Qbs, our alternative build tool, has reached a new mile stone. Since the last one in December, qbs has had the following improvements:
The whole codebase has seen a major overhaul. Experiments from the prototype phase have been removed. The API for the Qt Creator plugin has been stabilized. The test suite has been extended to cover most features. On our internal test farm ? the same that is used for Qt Creator ? qbs is tested on Linux, OS X and Windows every time the testing infrastructure detects a new change in the repository.
Support for installing your built products has been added. To install your project to ~/foo/bar use
qbs install --install-root ~/foo/bar
The project loading phase got faster. On my machine, the times to generate the makefiles respectively create the build graph for Qt Creator 2.7 look like this:
Linux | Windows | |
---|---|---|
qmake -r | 26.284 s | 99.581 s |
qbs resolve | 13.813 s | 5.510 s |
The running time of incremental null builds, that is determining that nothing of your project has changed, look currently like this for Qt Creator 2.7 (same machine with Windows/Linux dual boot):
Linux | Windows | |
---|---|---|
(n)make | 3.228s | 45.199 s |
jom | n/a | 25.098 s |
qbs | 1.884s | 1.630 s |
The performance gain stems from the fact that qbs only has to check the timestamps of the project?s source files.
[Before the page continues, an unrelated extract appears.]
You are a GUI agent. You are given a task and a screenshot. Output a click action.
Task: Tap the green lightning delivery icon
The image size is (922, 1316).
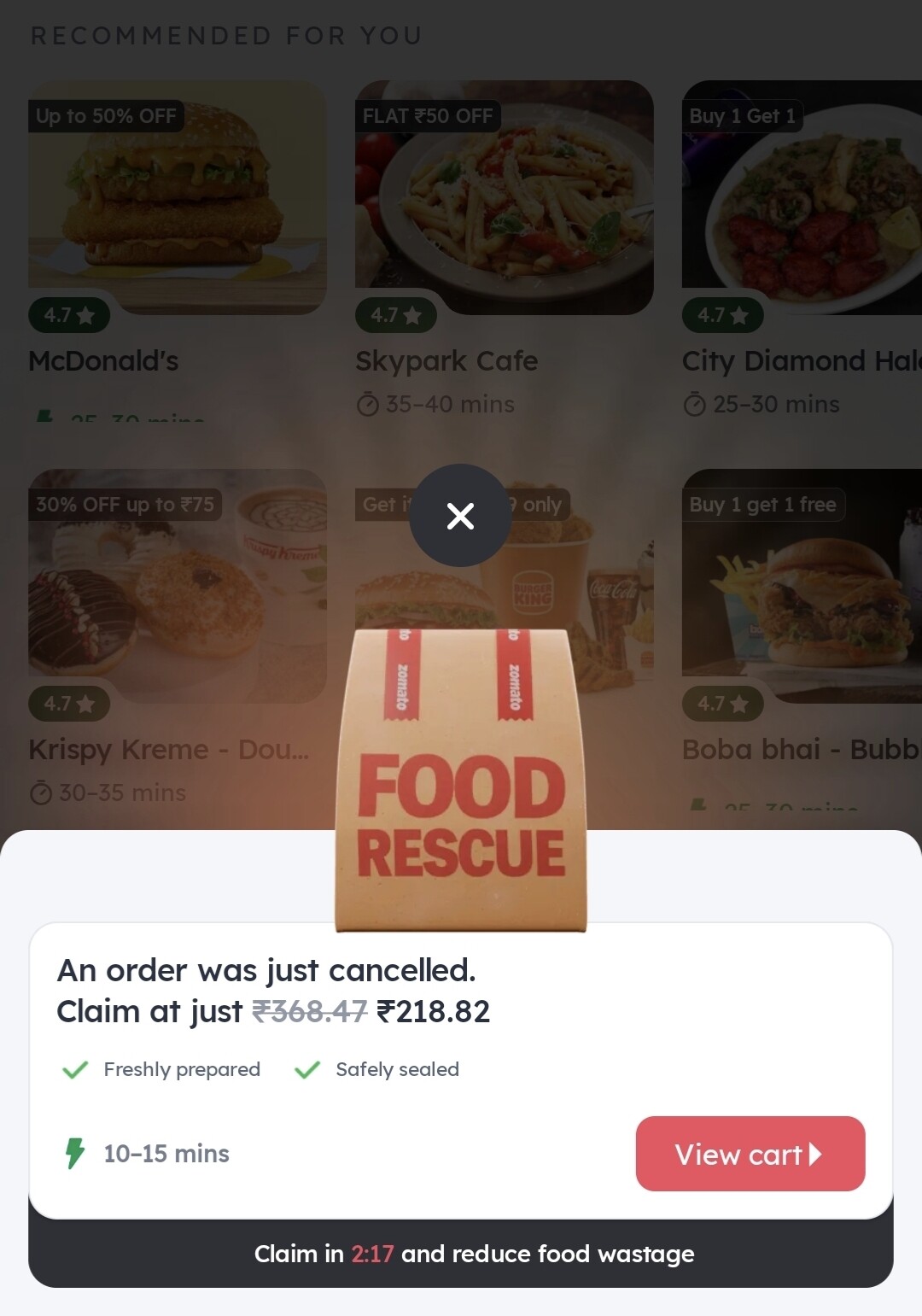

It already knows the timestamps of generated files from the previous build.
On Windows this approach gains us much more than on Linux because retrieving the file timestamps is so unbelievably slow.
Support for detecting changes of project settings has been improved. Changing properties like cpp.defines will now get noticed and result in a rebuild of the affected products.
Last but not least, Qt Creator 2.7 comes with an experimental Qbs project manager plugin. It provides support for loading and building qbs projects.